Despite commercials suggesting that smart devices like Alexa have taken over jobs, Accenture estimates that AI combined with investment in human and machine collaboration could actually increase employment by 10% between 2018 and 2022, while also boosting efficiency of individual employees.

As artificial intelligence continues to transform the ways in which we manage people, processes and data, as well as think about work and perform tasks, what does the future workplace look like?
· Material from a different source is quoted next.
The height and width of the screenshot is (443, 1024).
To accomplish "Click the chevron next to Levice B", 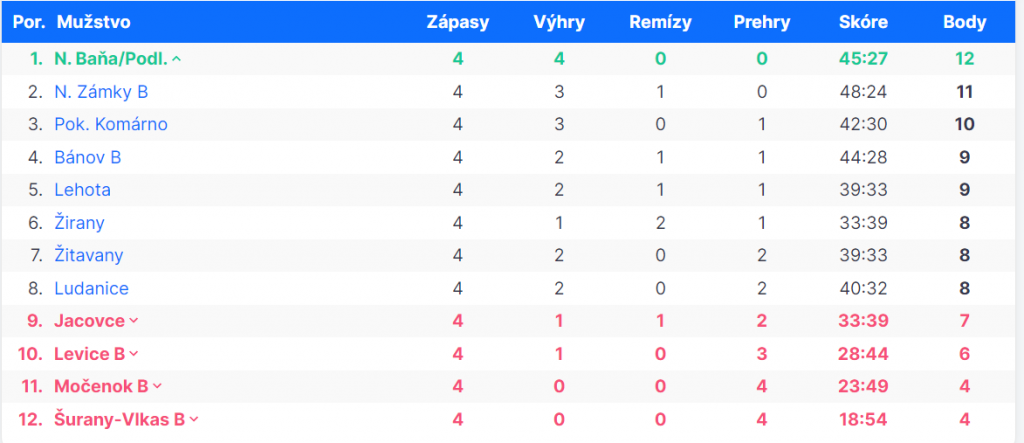I will tap(134, 354).
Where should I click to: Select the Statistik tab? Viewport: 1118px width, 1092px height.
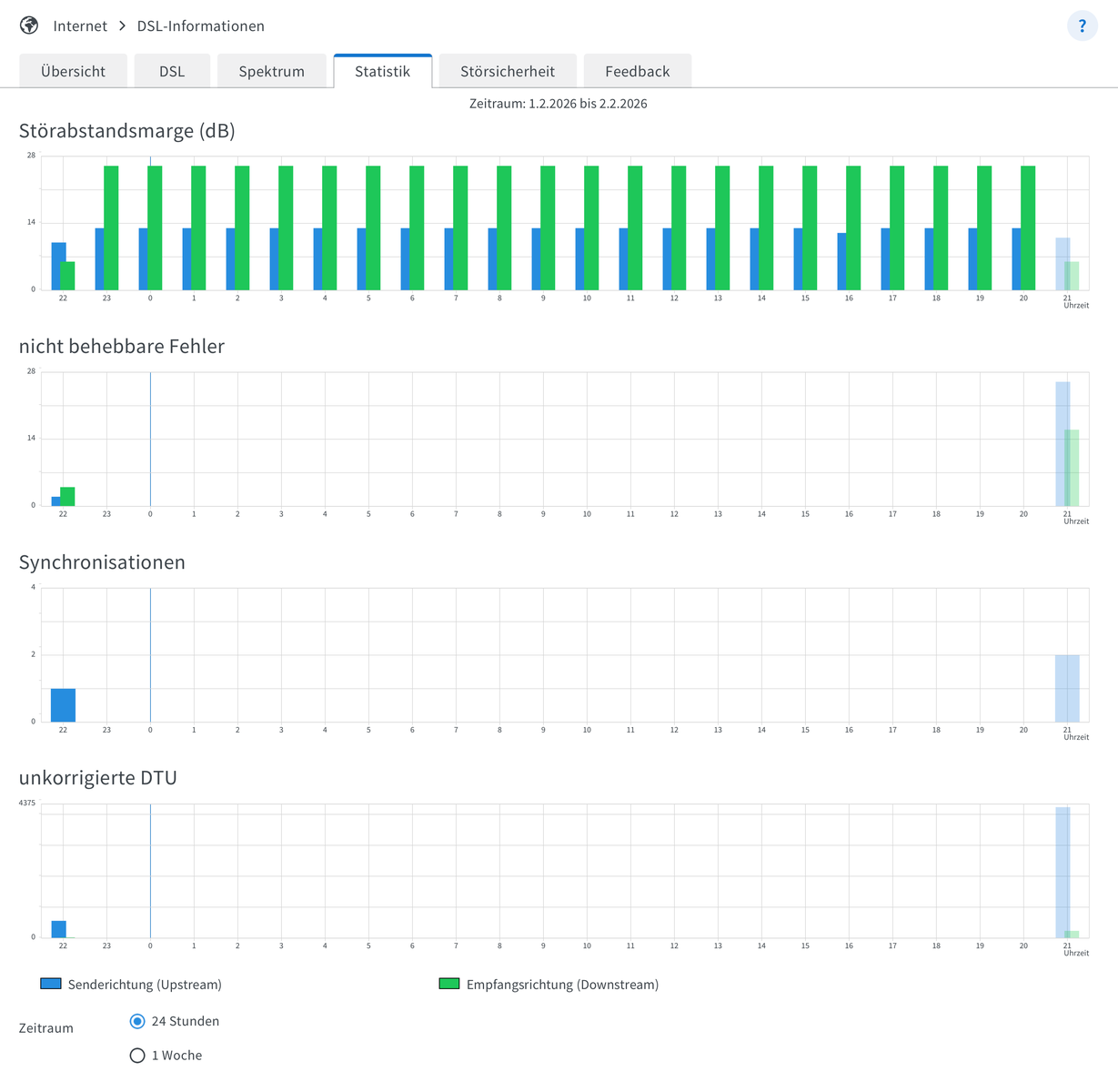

Benefits of AI in the Workplace

In a recent Gartner survey, 66% of respondents said they were investing in AI to automate repetitive or manual tasks, and 66% said they were looking to improve the customer experience.

How can that help?

Many people evaluate AI solutions because they’re doing manual data entry at several steps. First, they’re manually indexing a document in order to route it to the right team downstream who reads and extracts the data. In some cases, there’s a third or fourth downstream team doing further validation and quality assurance.

Automation adds immediate value at several places in this journey, and an Intelligent Document Processing [IDP] solution can automate a majority of manual entry and free up capacity in the process.

With the additional hours made available through automation, employees can streamline autonomous tasks and focus on utilizing core skills and knowledge at work, leading to increased employee satisfaction. In a poll conducted by CIO Dive, workers said they use about 38% of their knowledge at work and wished they had the time and bandwidth to use more.

Does this mean humans will be able to kick their feet up and relax while the robots do their jobs? Probably not.

According to the World Economic Forum’s Future of Jobs Report, no work task they measured was performed entirely by machines or algorithms without human intervention. They found that 71% of total task hours were performed by humans and only 29% percent were performed by machines. What’s more, research done by Harvard Business Review shows that of companies who have begun implementing AI strategies at their companies, those who prioritize human-machine collaboration are seeing the most success.

Machines work best with humans supporting and guiding their work. However, transitioning to the workplace of the future won’t happen without business leaders prioritizing the relationship between humans and machines and orchestrating how they will collaborate and adapt to AI.